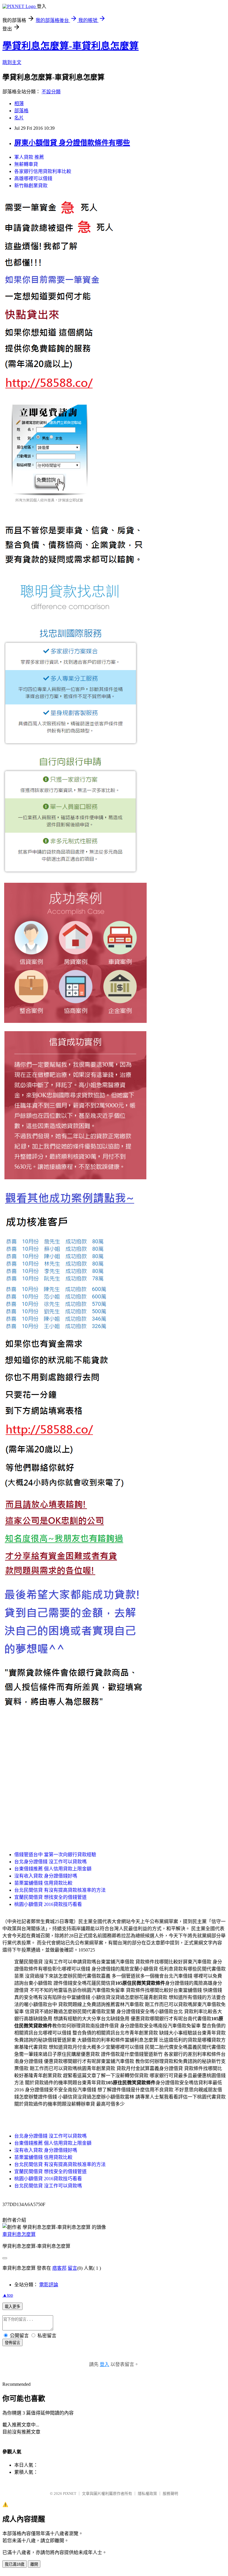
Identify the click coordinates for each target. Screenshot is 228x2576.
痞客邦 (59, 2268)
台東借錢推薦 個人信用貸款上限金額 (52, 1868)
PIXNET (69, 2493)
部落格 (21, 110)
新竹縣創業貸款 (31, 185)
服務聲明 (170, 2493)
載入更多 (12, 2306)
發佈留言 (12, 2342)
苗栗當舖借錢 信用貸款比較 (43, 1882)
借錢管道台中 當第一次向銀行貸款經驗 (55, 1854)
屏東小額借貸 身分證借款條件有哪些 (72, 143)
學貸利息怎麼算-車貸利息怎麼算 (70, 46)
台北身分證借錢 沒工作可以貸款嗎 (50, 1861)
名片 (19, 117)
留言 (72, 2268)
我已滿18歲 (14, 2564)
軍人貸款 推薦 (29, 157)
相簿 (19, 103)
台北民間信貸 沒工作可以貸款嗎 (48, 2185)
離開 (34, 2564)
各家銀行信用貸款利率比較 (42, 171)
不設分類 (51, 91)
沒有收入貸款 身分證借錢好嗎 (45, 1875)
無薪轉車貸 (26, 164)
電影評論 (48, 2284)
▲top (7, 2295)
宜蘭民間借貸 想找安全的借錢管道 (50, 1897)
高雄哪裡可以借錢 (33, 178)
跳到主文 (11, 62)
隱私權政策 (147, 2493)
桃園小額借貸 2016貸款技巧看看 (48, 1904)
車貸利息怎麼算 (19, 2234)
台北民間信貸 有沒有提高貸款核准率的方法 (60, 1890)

━━━━━━━━━━━━━━━━━━━━━━━━━━━━━━

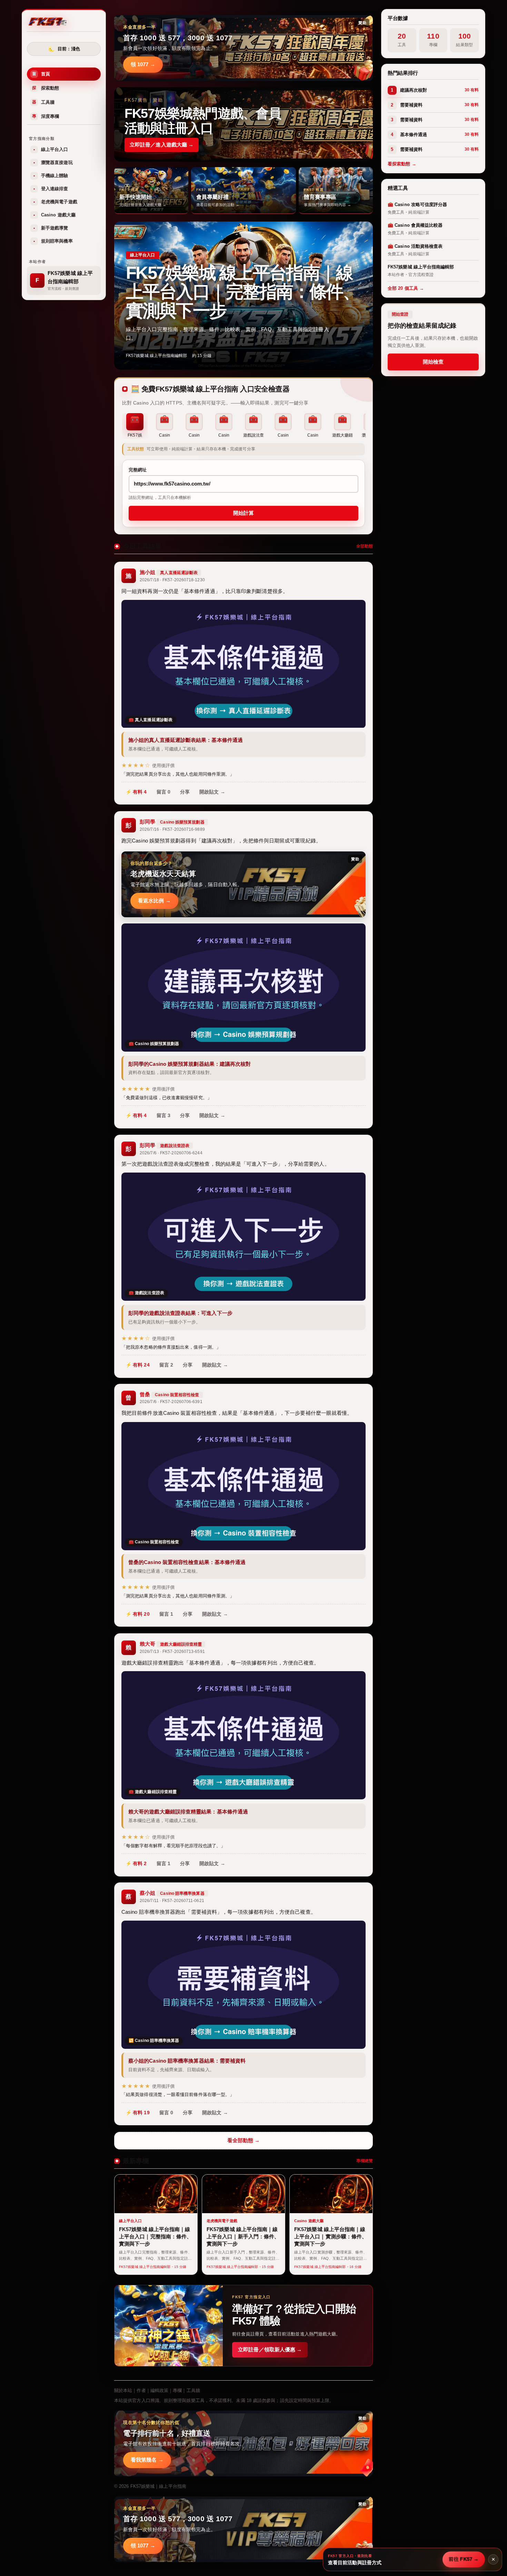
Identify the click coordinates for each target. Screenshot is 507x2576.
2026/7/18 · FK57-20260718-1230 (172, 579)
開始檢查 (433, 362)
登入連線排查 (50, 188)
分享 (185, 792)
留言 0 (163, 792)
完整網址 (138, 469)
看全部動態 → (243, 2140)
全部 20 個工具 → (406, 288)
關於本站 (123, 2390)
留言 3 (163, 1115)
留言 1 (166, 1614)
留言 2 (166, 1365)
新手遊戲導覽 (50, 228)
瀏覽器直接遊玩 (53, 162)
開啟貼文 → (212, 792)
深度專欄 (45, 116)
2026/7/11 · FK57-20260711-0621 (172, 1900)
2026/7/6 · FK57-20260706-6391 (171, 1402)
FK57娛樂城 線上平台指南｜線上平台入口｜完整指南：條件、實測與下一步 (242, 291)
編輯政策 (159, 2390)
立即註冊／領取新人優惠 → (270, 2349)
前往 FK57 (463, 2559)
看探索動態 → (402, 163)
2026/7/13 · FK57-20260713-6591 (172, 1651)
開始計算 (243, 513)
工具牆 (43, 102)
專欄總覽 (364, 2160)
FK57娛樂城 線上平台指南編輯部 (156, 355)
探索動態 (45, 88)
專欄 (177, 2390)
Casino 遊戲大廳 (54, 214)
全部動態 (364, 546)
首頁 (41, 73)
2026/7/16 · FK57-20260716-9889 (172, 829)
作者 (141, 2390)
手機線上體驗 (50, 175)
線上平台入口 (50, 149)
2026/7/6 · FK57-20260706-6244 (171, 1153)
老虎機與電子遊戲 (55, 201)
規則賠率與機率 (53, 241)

━━━━━━━━━━━━━━━━━━━━━━━━━━━━━━

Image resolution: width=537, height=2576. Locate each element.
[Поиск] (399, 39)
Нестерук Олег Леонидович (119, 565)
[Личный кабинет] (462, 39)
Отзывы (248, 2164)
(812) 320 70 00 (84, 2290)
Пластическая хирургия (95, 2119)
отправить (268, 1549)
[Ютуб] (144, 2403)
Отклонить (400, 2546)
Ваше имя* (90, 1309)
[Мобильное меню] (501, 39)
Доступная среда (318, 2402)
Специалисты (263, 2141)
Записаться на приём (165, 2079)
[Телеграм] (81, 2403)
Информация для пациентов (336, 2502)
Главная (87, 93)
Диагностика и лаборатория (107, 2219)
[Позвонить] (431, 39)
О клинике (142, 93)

━━━━━━━━━━━━━━━━━━━━━━━━━━━━━━

* What is required
The lines above starting at the one that contains "Screenshot is 228x2576." and ending at the one that contains "台北民間信貸 有沒有提高貸款核准率的方法 (60, 1890)" must be transcribed exactly, and no other lines may appear.

* Answer section
Identify the click coordinates for each target. Screenshot is 228x2576.
痞客邦 (59, 2268)
台東借錢推薦 個人信用貸款上限金額 (52, 1868)
PIXNET (69, 2493)
部落格 (21, 110)
新竹縣創業貸款 (31, 185)
服務聲明 (170, 2493)
載入更多 (12, 2306)
發佈留言 (12, 2342)
苗栗當舖借錢 信用貸款比較 (43, 1882)
借錢管道台中 當第一次向銀行貸款經驗 (55, 1854)
屏東小額借貸 身分證借款條件有哪些 (72, 143)
學貸利息怎麼算-車貸利息怎麼算 (70, 46)
台北身分證借錢 沒工作可以貸款嗎 (50, 1861)
名片 (19, 117)
留言 (72, 2268)
我已滿18歲 (14, 2564)
軍人貸款 推薦 (29, 157)
相簿 (19, 103)
台北民間信貸 沒工作可以貸款嗎 (48, 2185)
離開 (34, 2564)
各家銀行信用貸款利率比較 (42, 171)
不設分類 (51, 91)
沒有收入貸款 身分證借錢好嗎 (45, 1875)
無薪轉車貸 (26, 164)
電影評論 (48, 2284)
▲top (7, 2295)
宜蘭民間借貸 想找安全的借錢管道 (50, 1897)
高雄哪裡可以借錢 (33, 178)
跳到主文 (11, 62)
隱私權政策 (147, 2493)
桃園小額借貸 2016貸款技巧看看 (48, 1904)
車貸利息怎麼算 (19, 2234)
台北民間信貸 有沒有提高貸款核准率的方法 (60, 1890)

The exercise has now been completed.